Director of Enterprise Sales, Robert Crumpton has been working for Art Force since May of 2009. Crumpton has a very interesting background in not only art, but a student-athlete in the Big-10.
Crumpton attended The United States Military Academy at West Point and played for the football team his freshman year of college. In his sophomore year, Crumpton was recruited by Gopher Head Coach Lou Holtz and transferred to the U of M to play defensive back while pursuing a degree in Economics. So how did a Big-10 football player become interested in art?
While Crumpton was a student–athlete, his parents launched a wine and art gallery and he became very familiar with both ends of the process – buying and selling art.
“I learned how to diagnose the desires of our customers to determine exactly what they were looking for, and then communicate those needs to artists, such that I could consistently deliver great products to wanting clients,” Crumpton said.
Aside from seeing his parent’s business, Crumpton has always enjoyed drawing and has sold many of his drawings in the past. Though Crumpton was being exposed to creating, buying, and selling art, while he was playing for the Gophers, he didn’t see himself as a future entrepreneur in the institutional art industry. His path included working with several Fortune 500 companies and co-founding a private equity firm that became involved in the early stages of Art Force’s development.
“Life is strange that way,” Crumpton said. “As my friend and mentor Bill Kieger likes to quote Forrest Gump, “Life is like a box of chocolates. You never know what you are going to get.”
Crumpton sees himself as much more of an artist than on the surface.

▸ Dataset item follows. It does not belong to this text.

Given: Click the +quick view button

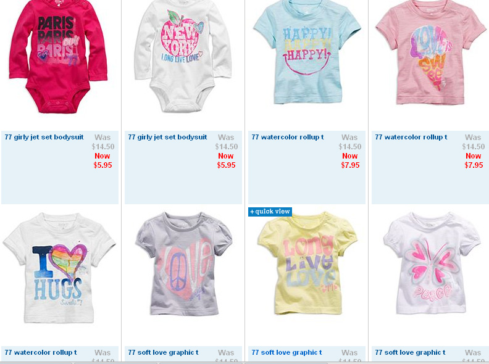Looking at the screenshot, I should click(270, 212).
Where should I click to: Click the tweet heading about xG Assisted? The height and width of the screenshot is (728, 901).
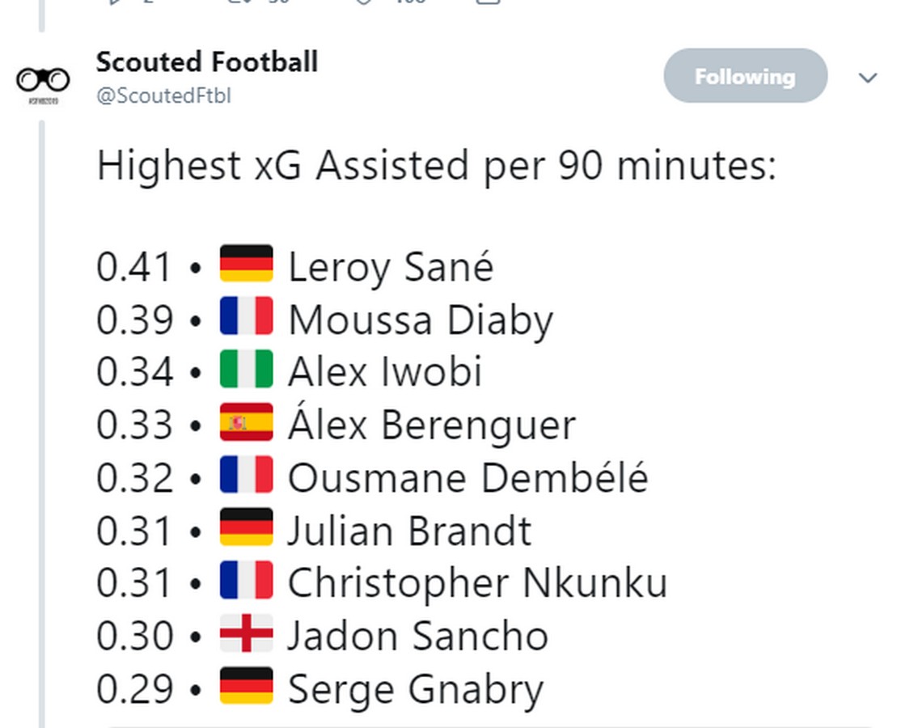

“For as long as I can remember art has been a huge focus in my family life,” Crumpton said. “Even before owning the gallery, my parents were wine and art collectors. My parents surrounded themselves with it,” Crumpton said. “I can remember having so much fun traveling with my mother searching for art and communing with artists. My mother loved to commission classic pieces to hang in the shop and no matter what the price, almost every one of those great pieces sold.”